_WHAT THE TASK ASKS:_ Starting at the line that contains "Task: Click the 0:14 total duration label", reproduce every line through the end of the entries below, with no pictures in the copy.

Stored entries
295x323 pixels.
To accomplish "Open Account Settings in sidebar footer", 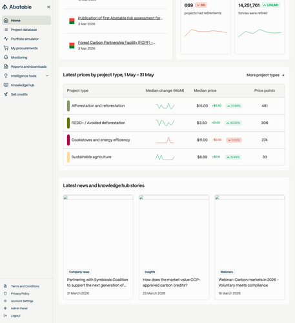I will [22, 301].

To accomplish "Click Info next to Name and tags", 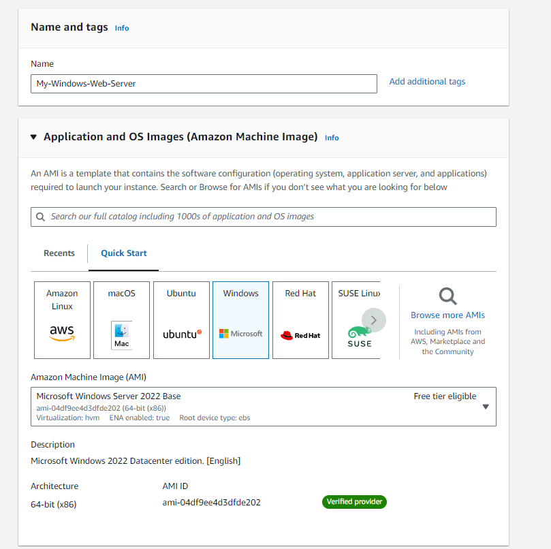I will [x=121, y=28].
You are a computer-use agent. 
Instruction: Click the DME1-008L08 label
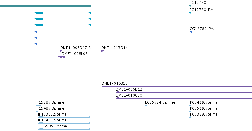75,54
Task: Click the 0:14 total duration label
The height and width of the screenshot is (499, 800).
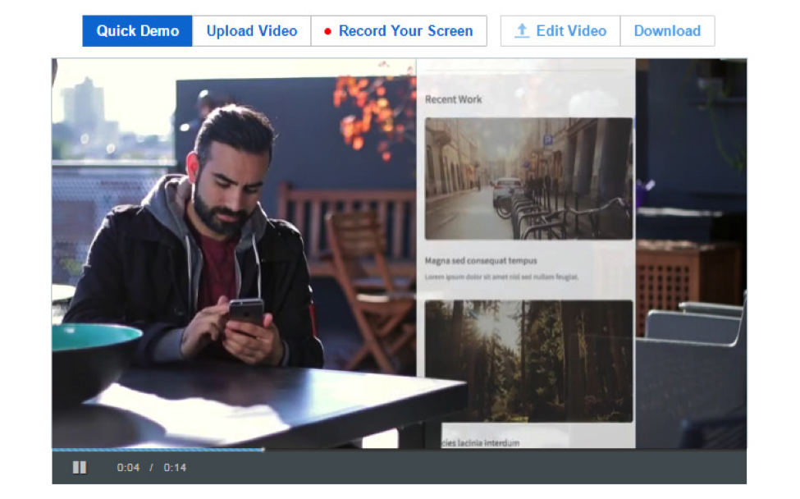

_SOLVED PROBLEM:_
Task: Click the 0:14 total duration label
The height and width of the screenshot is (499, 800).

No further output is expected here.